Tyrannosaur begins in a rage. Joseph, the bad-tempered main character, played with a palpable fury and frustration by Peter Mullan (Children of Men), stumbles out of the bookies, yelling at unseen enemies. His dog waits for him, chained up outside. With no one else to take his anger out on, Joseph kicks his faithful pet. The consequences are instantaneous, and so is Joseph's mood swing. He is remorseful, sad, and calm. The rage is gone.
It's a cycle familiar to anyone with a bad temper, and also one that can be indicative of an abuser. Joseph's wrath is practically manic. He rides a rollercoaster of anger and sorrow. We see him act in his daily life, alternately popping off at the people he encounters and then receding when challenged. Only that last bit is a feint. He pretends to defer to common sense before lashing out. The pattern scares even him, and during one of the comedowns, he ducks into a charity shop to hide. There, he meets Hannah (Olivia Colman, Hot Fuzz, The Iron Lady), a kindly religious woman unafraid to offer succor to a soul in need. Unsurprisingly, he repays her by being mean.
Hannah is trapped in her own abusive cycle. Her husband James (Eddie Marsan, Happy-Go-Lucky) is jealous and petty. He blackens her eye when he hears a rumor that she's been seen with Joseph, and then apologizes as if he were helpless to stop himself. Joseph seems sympathetic to her when she shows up with the bruise, but our fear is that he has been drawn to his woman because he senses she could be a new recipient of his fury.
Tyrannosaur is written and directed by actor Paddy Considine, who starred in the middle portion of the Red Riding Trilogy; this is his feature debut, developing a short he made a couple of years ago. In this full-length film, he portrays a social environment plagued by pervasive violence. The approach is in line with the tradition of "kitchen sink" films from the 1960s: this is an everyday drama of average people caught in a cultural tailspin. The potential for destruction is everywhere, on every street corner and behind every door. Everyone is angry. Racial hatred comes into play, as does generational distrust. Most direct in Joseph's line of sight is the little boy he has befriended across the street. Sam (Samuel Bottomsley) talks to his neighbor when his mom has her boyfriend over. The boyfriend is a posturing prick with a pitbull who likes to use the dog to tease the kid. You can tell from the get-go that this won't end well.

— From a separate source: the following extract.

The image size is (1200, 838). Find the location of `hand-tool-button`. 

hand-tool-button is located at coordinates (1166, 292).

Considine's drama revolves around two people who can't control their situation on their own finding some measure of stability together. The ironic divide is that while Hannah can't stop her husband's attacks, Joseph can't stop himself--it's the exterior threat versus the interior one. The main trio of actors are exceptional together. Marsan is menacing and small. He comes off as truly demented. This contrasts well against Mullan's performance. Despite how terrible Joseph can be, he is not the cartoon that James is. Mullan conveys a deep, unknowable hurt within the rageaholic, and it's not just at the easy times, like when he talks about his late wife. There's real visible pain in his comedowns, and also in the way he wrestles to keep from flaring up again. Eventually, we come to trust that he won't hurt Hannah, and this is largely thanks to the trust she places in him. Colman has to roll with a lot of conflicting emotions, her character is the most complex, but she's more than able to portray any challenge the script throws her way.
Tyrannosaur is a difficult film to watch. The brutality and cruelty is harshly rendered, and those squeamish about abuse and rape will have a tough time making it through its scant 90-minute running time. Thankfully, Considine doesn't cheapen this bald material by creating an easy way out for any of the people caught up in the drama. The narrative does eventually work its way to a kind of resolution, and it is one that is emotionally satisfying, but it feels more like the first baby steps toward better lives than it does an all-powerful solution.